Ada kelebihan yang
baru kusadari tersemat dalam kepribadianku. Saya ahli dalam menghilang, pergi
dan hilang kontak. Ntah kebetulan atau tidak ponsel saya hampir selalu berganti
setahun atau 1,5 tahun sekali. Tidak, bukan karena saya mengikuti teknologi
atau mungkin cukup mampu untuk membeli ponsel keluaran terbaru. Sejujurnya,
dalam hidup saya, saya hanya pernah sekali membeli ponsel dengan uang tabungan
saya sendiri. Selebihnya? Saya mendapatkan ponsel itu gratis sebagai “warisan
keluarga”. Pergantian ponsel itu ntah mengapa menggiring saya untuk berganti
nomor kontak juga. Dan? Sudah dipastikan kontak2 yang sebelumnya saya miliki
lenyap. Jadilah lubang hitam hitam yang menciptakan jarak antara saya dengan
masa lalu—atau orang – orang yang ada di masa lalu saya. Mungkin hanya beberapa
orang saja yang masih “terhubung” dengan saya. Namun semakin lama mereka
semakin jauh atau mungkin saya yang menjauh. Baik sengaja maupun tidak sengaja.
***
Mungkin bukan hanya
itu saja, saya selalu menganggap diri saya berbeda. Mungkin bukan dalam arti
istimewa. Namun saya telah terbiasa dengan kata “tidak sama dengan yang lain”,
dalam artian bahwa saya belum mencapai batas normal yang mungkin sebagian besar
orang telah sepakati bersama sebagai kebiasaan yang umum. –Meskipun batas
normal setiap orang bisa saja berbeda—hal hal demikian yang membuat saya menyimpan
gen untuk menarik diri dari khalayak ramai. Dan lebih menikmati waktu
kesendirian walaupun tanpa makna, terasa hampa dan bingung. Saya mencoba
melupakan apa yang terjadi di “dunia sungguhan” ini dengan menutup mata dan
melupakan semua yang terjadi. Melupakan masalah yang saya hadapi sekaligus
orang – orang yang kusebut dengan khalayak ramai. Hari berganti hari, setiap
hari saya mengulanginya. Bermisi untuk cepat menjalani hari di siang hari dan
kemudian cepat lelap di malam hari untuk melupakan semuanya. Bahkan ketika
fajar datang.. rasanya saya tak ingin keluar dari perasaan nyaman melarikan
diri dari “dunia sungguhan” sungguh sejujurnya saya tidak ingin hadapi. Tapi waktu
terus berjalan, dan semua yang dimulai pasti ada akhirnya. Saya harus
menjalaninya agar bisa mengakhirinya. –satu hari dan berhari hari lamanya- Saya
hanya percaya bahwa aka nada titik balik dimana saya akan bersemangat lagi
dalam menjalani hidup.
Seseorang pernah
berkata “ jangan takut dengan sesuatu yang telah dimulai, karena setiap
permulaan pasti ada akhirnya. Namun khawatirlah pada sesuatu yang belum pernah
dimulai”
Ternyata dominasi
dari menutup diri, menarik diri dan mulai tidak berempati terhadap apapun,
membuat saya secara tidak langsung “mati” dalam artian kehilangan selera hidup.

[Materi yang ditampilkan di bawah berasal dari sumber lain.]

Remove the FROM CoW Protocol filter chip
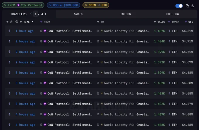The height and width of the screenshot is (130, 199). [x=5, y=5]
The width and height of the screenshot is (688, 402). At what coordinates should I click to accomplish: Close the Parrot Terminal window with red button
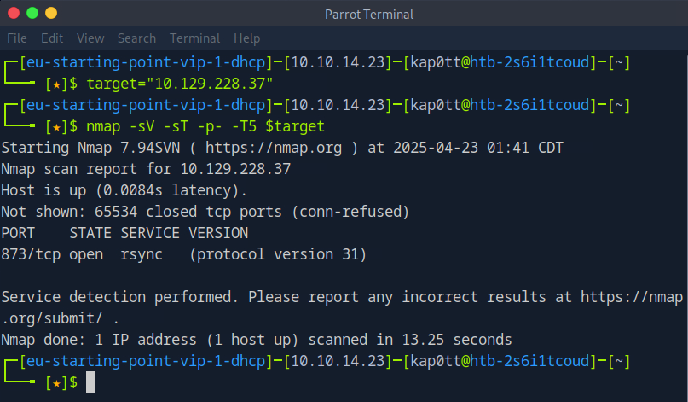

Kesalahan kedua adalah ketika saya menyadari saya bukan seorang alim dalam
agama sehingga apa yang saya lakukan bukanlah Zuhud-atau menjauhi kesenangan
dunia demi mencapai ketenangan batin lewat pendekatan dengan Tuhan. Namun saya
juga merasa jauh dengan Tuhan. Saya merasa telah banyak noda hitam dalam hati
saya, mungkinkah hati saya juga telah mati? Pertanyaan yang berulang kali saya ajukan, mengapa saya hampir tidak peduli sesuatu akan berjalan benar ataupun tidak.
Dan akankah saya
temukan arti diri saya, Apa yang saya inginkan dalam hidup ini, apa alasan yang
menjadikan saya bertahan untuk menjalani hidup setiap harinya. Alasan terkuat
untuk tidak lagi melarikan diri. Karena tak ada tempat untuk berlari.
Hidup haruslah
hebat, harus kuat karena memang seperti itulah bagaimana hidup, bukan sekedar
untuk bernafas dan menjalaninya tanpa arti, mimpi dan keyakinan yang terus
dibangun setiap harinya. Dan setiap hal yang telah dilalui, akan memberikan
petunjuk mengenai pertanyaan – pertanyaan untuk menemukan jati diri yang
sesungguhnya.
Satu amanah telah
hampir selesai, bersiaplah untuk amanah yang baru.
No comments:
Post a Comment
Your comment please....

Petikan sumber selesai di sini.